The analysis challenge
You've conducted 15 stakeholder interviews for a strategic project. You have 200 pages of transcripts sitting in a folder. Your deadline is next week, and the project leadership expects insights that will shape a million-dollar decision. Where do you even start?
Scenarios like this played out dozens of times during my 18 years at McKinsey. The pressure was real - executives don't want to hear "I think maybe customers care about speed" backed by vague impressions. They want: "73% of interviewed customers explicitly mentioned speed as their primary pain point, but it was not just the overall speed but especially these three nuances..." That level of rigour requires a systematic approach to analysis.
Let me share my approach for turning messy interview data into credible insights, honed in multiple projects.

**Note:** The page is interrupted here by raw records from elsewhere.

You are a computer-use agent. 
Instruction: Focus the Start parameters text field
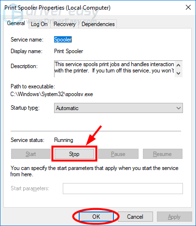[123, 188]
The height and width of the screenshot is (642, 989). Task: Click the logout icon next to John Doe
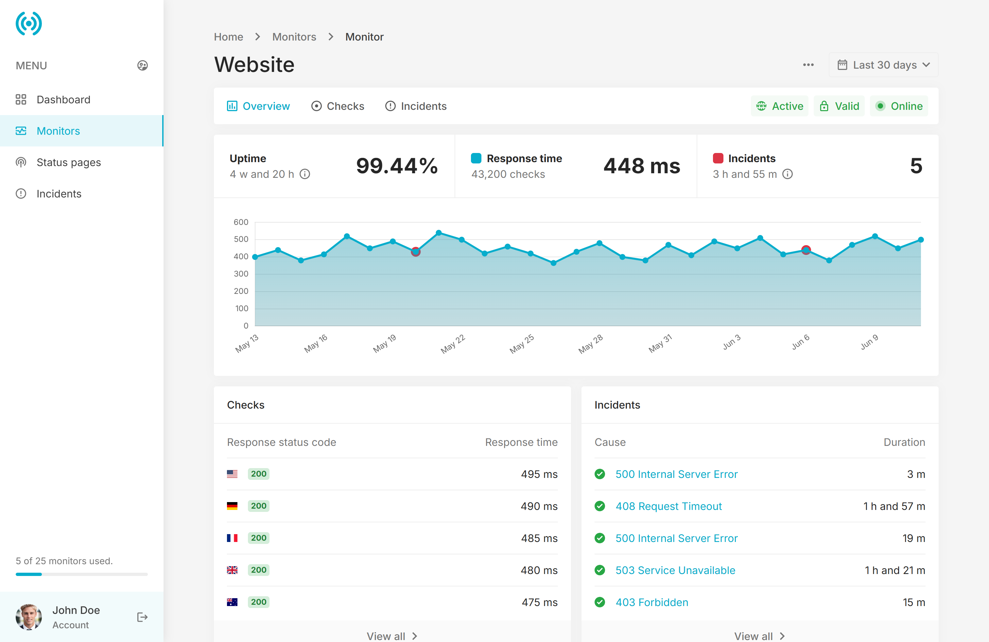click(142, 617)
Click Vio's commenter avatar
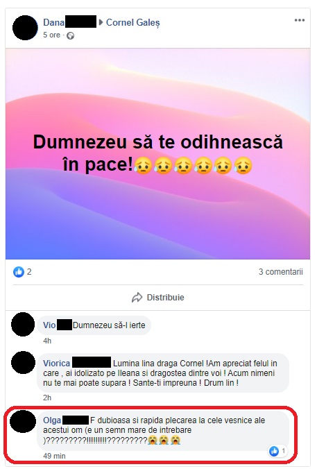The image size is (317, 469). pos(23,324)
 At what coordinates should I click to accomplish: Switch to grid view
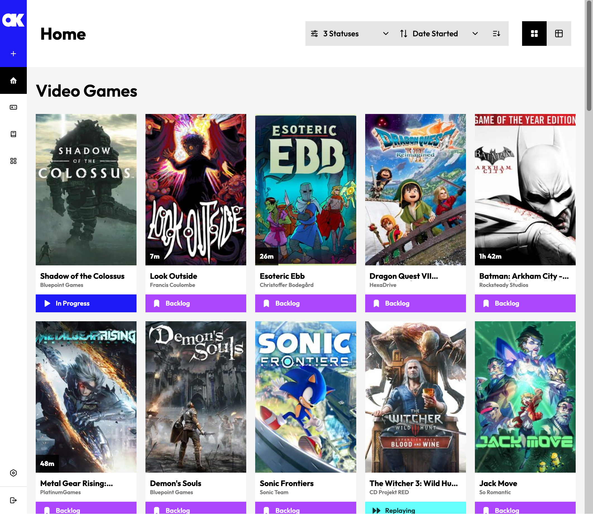534,34
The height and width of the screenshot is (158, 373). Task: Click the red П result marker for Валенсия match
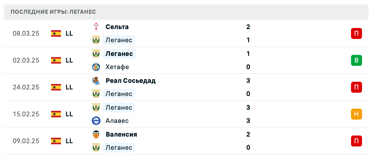(357, 141)
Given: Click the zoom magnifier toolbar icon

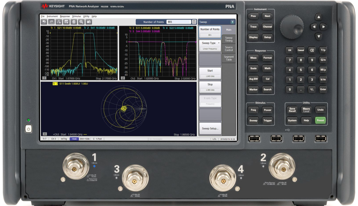Looking at the screenshot, I should [81, 22].
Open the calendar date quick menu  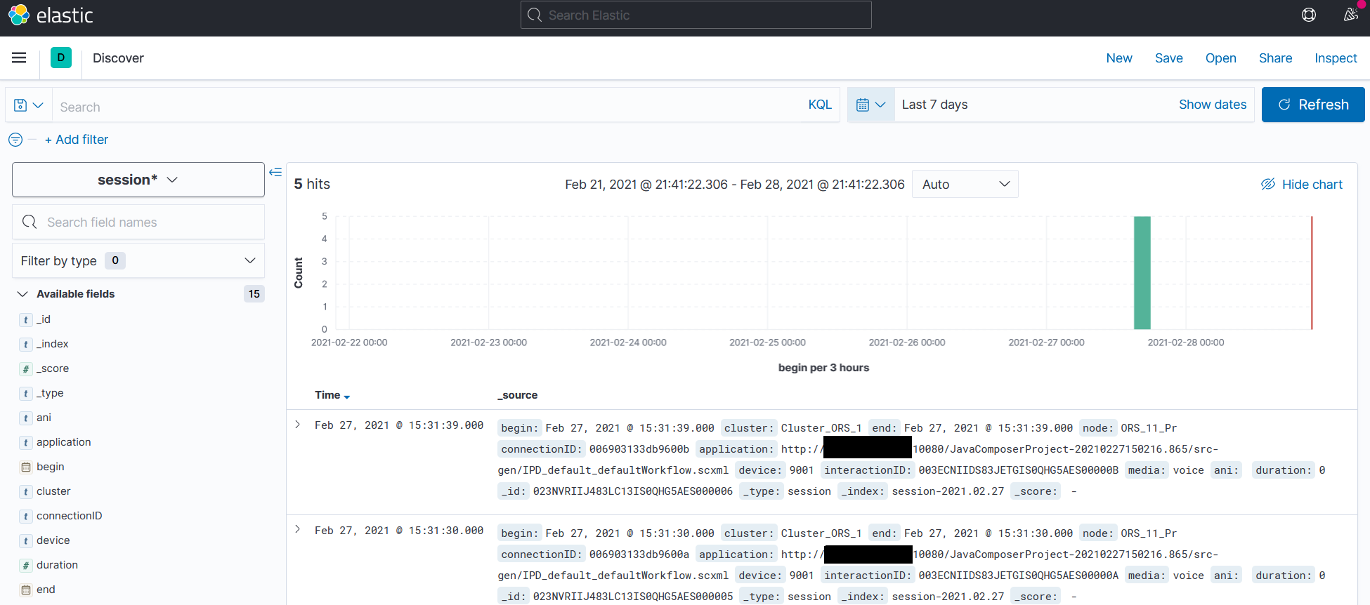tap(870, 105)
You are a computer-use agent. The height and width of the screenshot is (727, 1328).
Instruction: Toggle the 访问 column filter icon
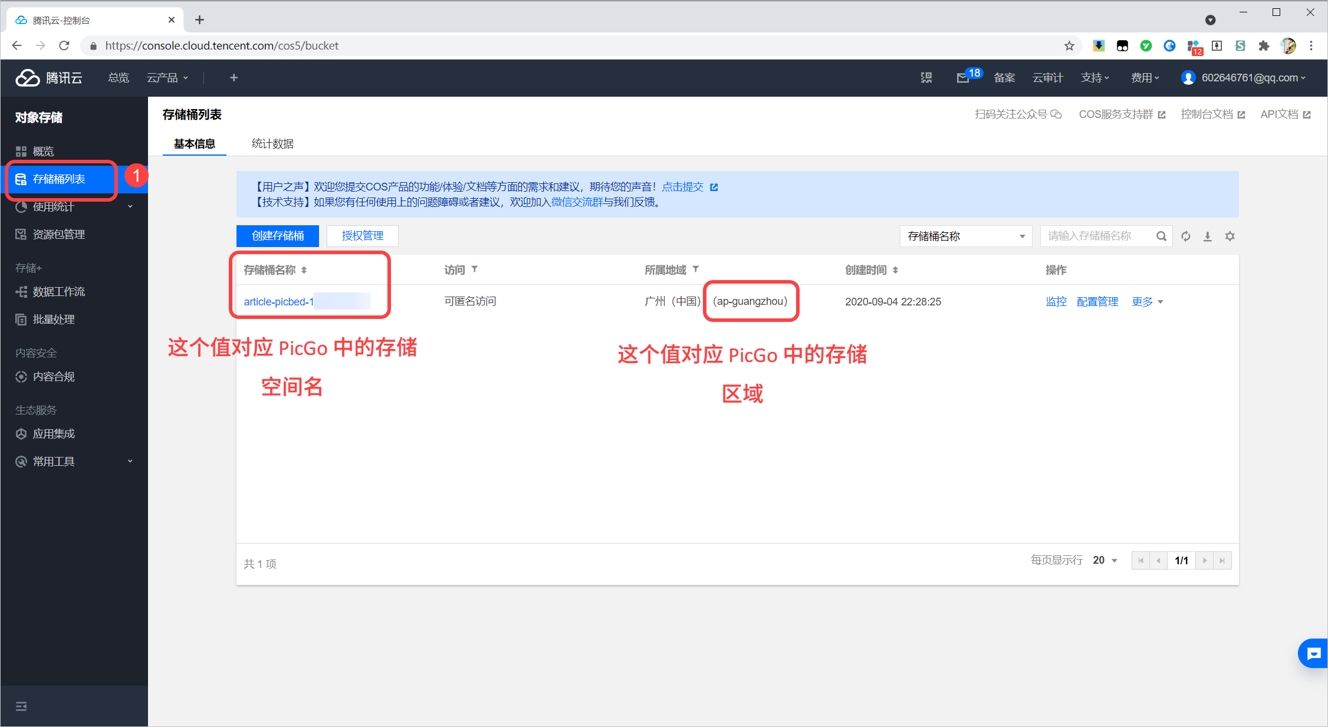click(x=475, y=269)
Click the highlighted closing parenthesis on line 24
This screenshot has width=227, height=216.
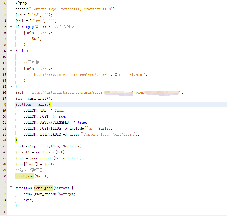pos(16,140)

The same steps apply across multiple situations, but always with variations. If doing academic research, you need to go much deeper and come back with more descriptive findings than if you are using the data to build a business narrative - but in all cases you need the rigour as else you are just producing slop and wasting everyone’s time.

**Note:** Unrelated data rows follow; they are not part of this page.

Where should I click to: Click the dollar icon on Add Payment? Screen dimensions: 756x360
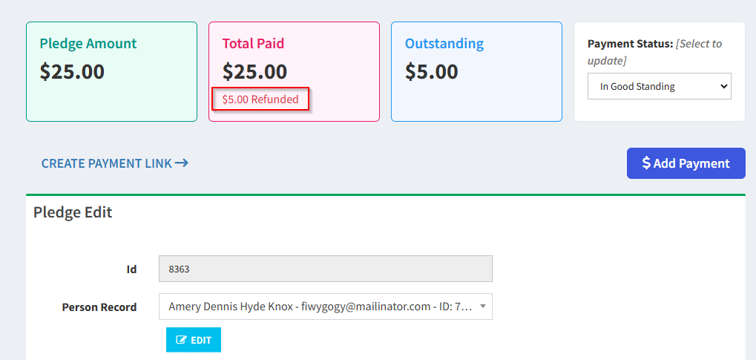(x=646, y=163)
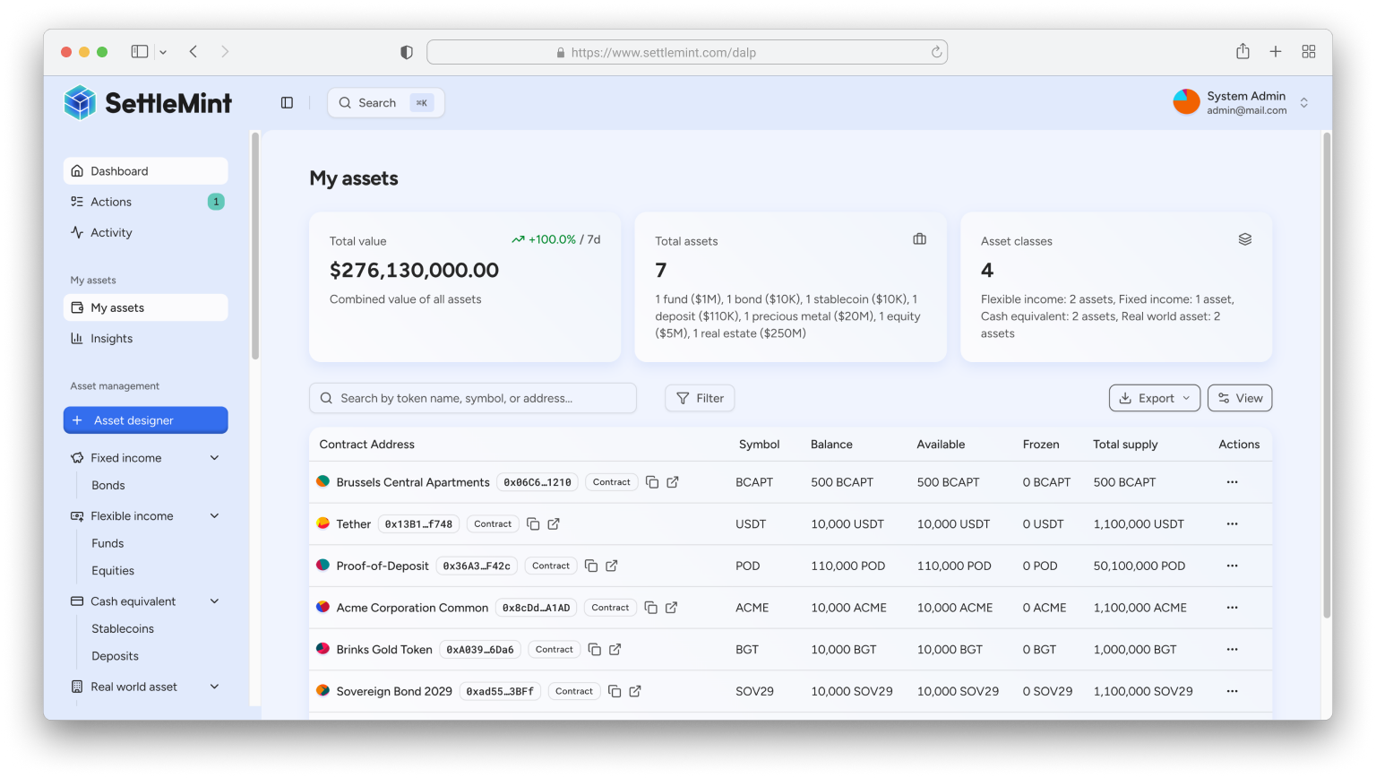Open the View options button
The image size is (1376, 778).
click(1239, 399)
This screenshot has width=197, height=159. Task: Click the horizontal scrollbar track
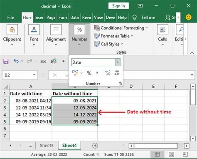(156, 146)
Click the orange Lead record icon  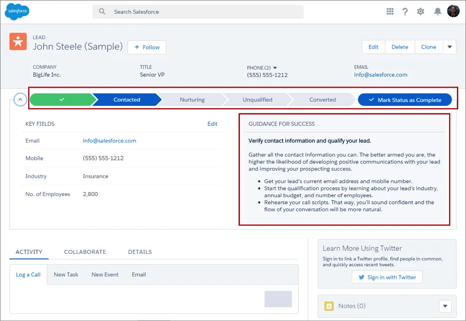(18, 42)
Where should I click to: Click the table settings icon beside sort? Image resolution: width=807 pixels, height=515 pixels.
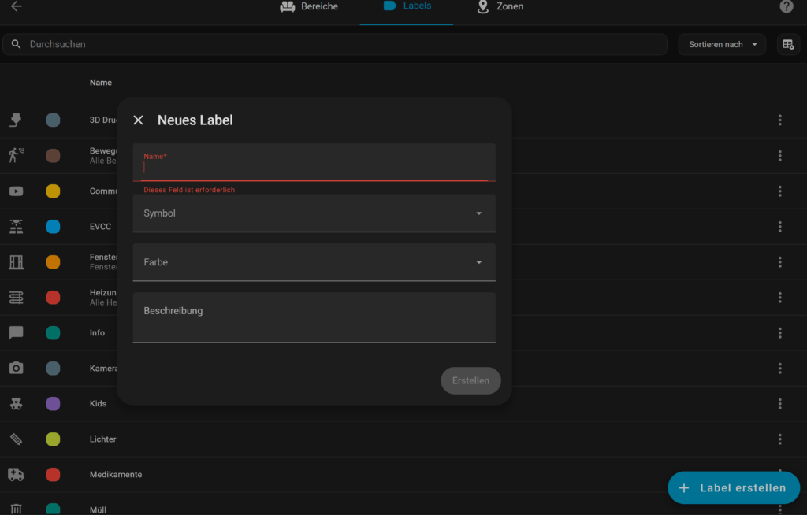tap(788, 45)
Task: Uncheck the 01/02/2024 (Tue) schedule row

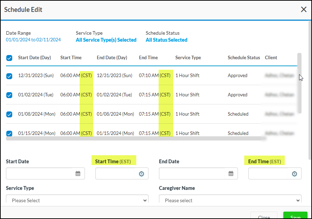Action: coord(9,95)
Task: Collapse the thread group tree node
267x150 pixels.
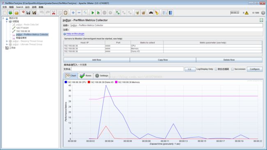Action: (7, 21)
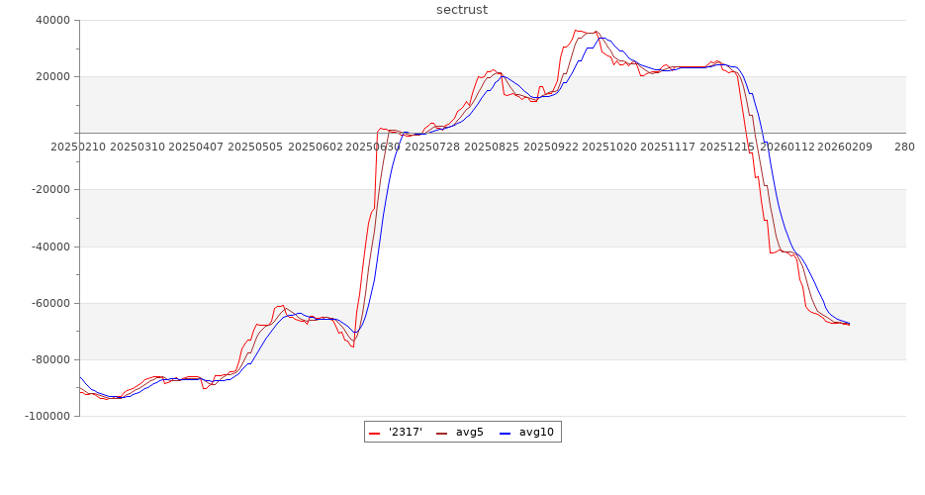Select the avg5 legend label
Viewport: 925px width, 495px height.
click(469, 433)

Step 1: Immerse yourself in the data
Before you touch a highlighter or create a single code, you need to truly understand what you have. This means reading through all your transcripts or notes at least once - ideally twice - without trying to analyze anything yet.

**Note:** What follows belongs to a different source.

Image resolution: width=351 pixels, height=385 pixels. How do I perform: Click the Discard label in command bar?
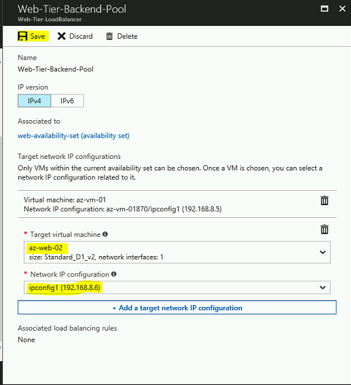point(81,37)
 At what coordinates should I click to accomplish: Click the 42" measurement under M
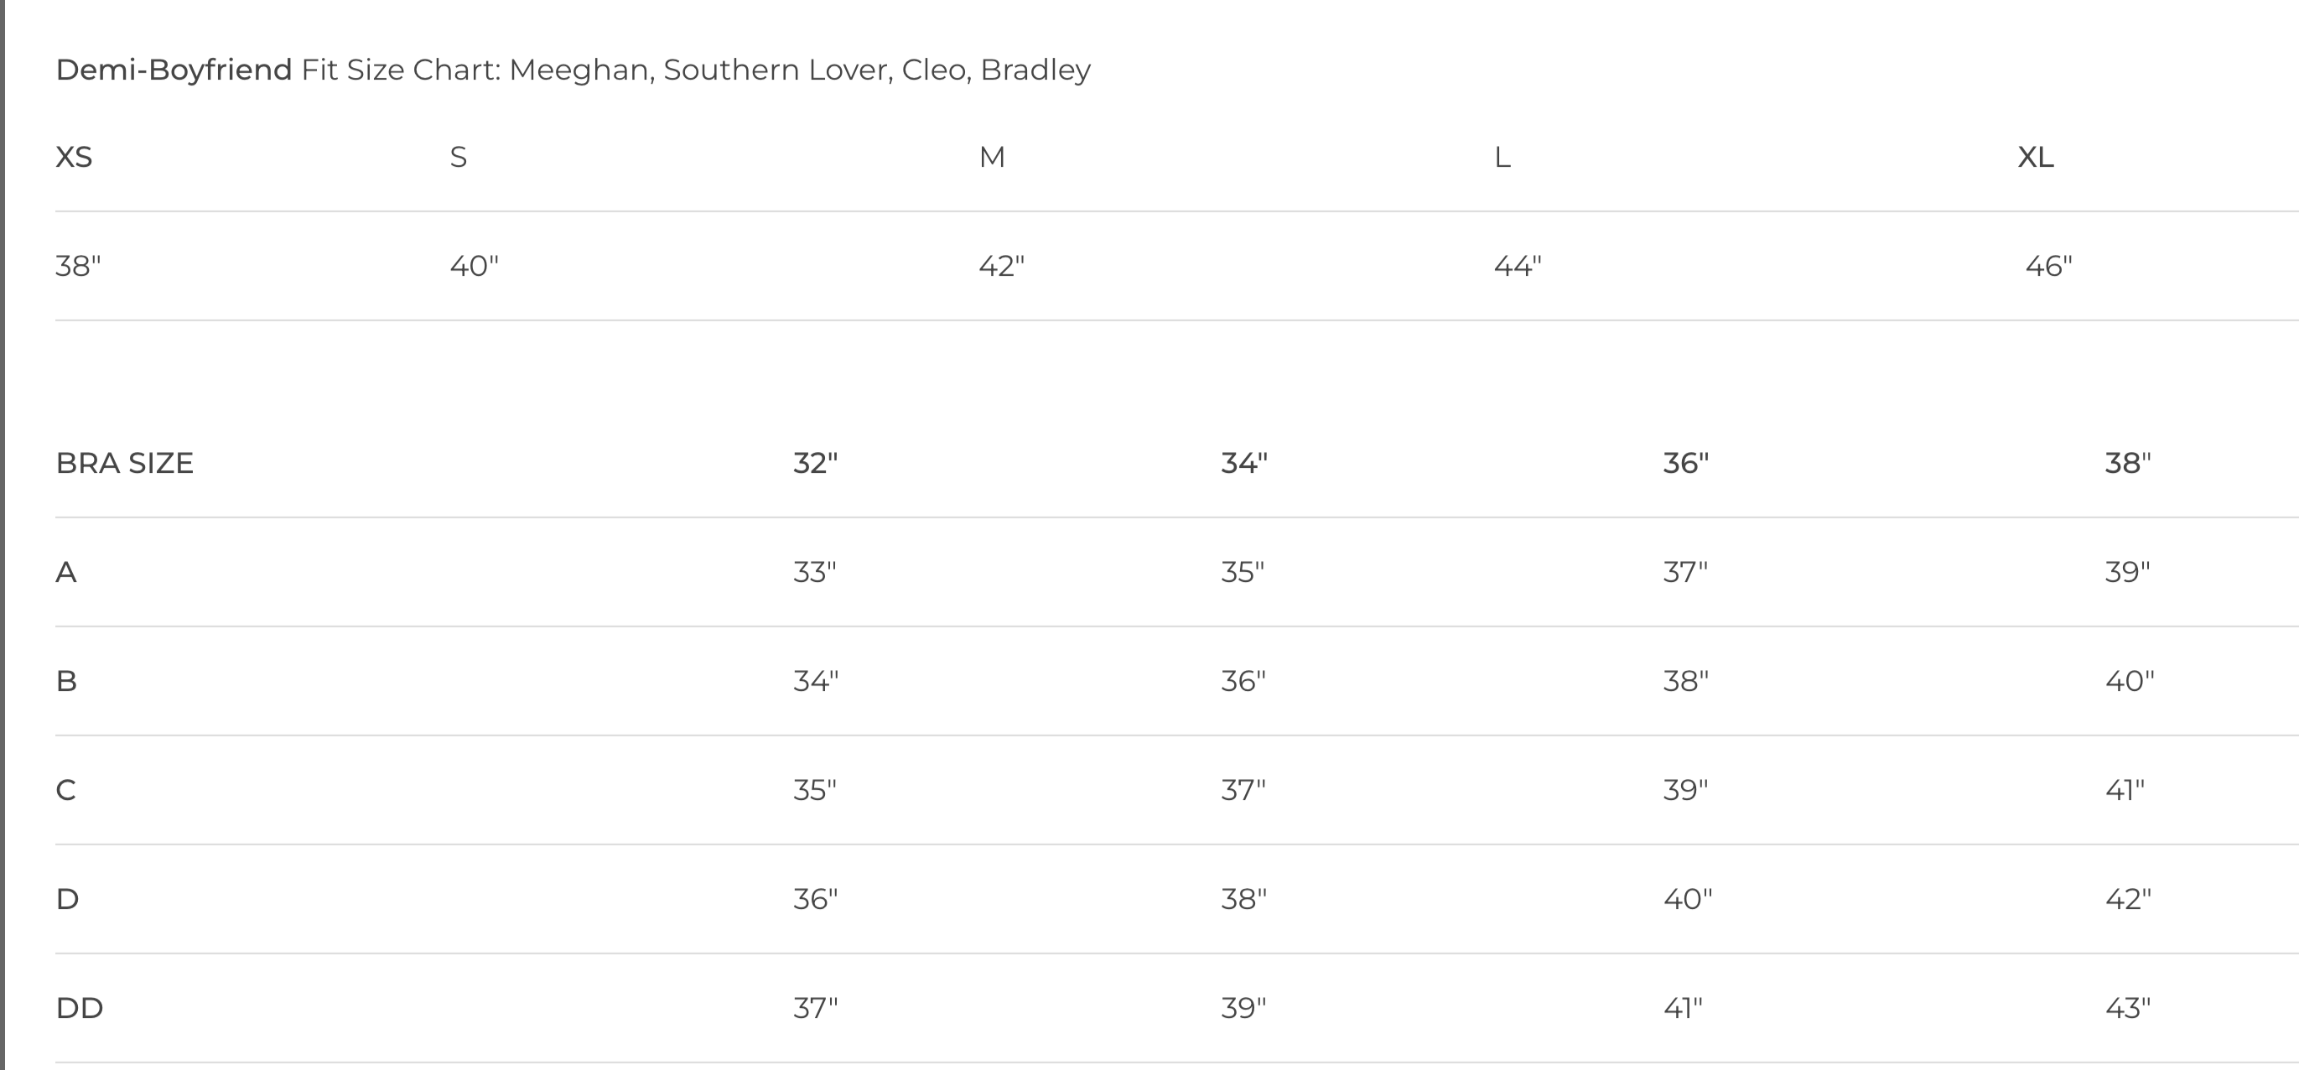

What this looks like in practice:
- Block out dedicated time
- Read each transcript start to finish
- Take high-level notes on initial impressions
- Notice recurring phrases, surprising statements, or strong emotions
- Resist the urge to start categorising yet
One time I had interviewed people around a failed joint venture launch. The first read-through left me thinking the main concern was IT systems development and integration. But on the second pass, I noticed subtle references to "culture clash" and "different ways of working" in nearly every interview. Had I jumped straight to coding after the first read, I would have missed the actual story in the data.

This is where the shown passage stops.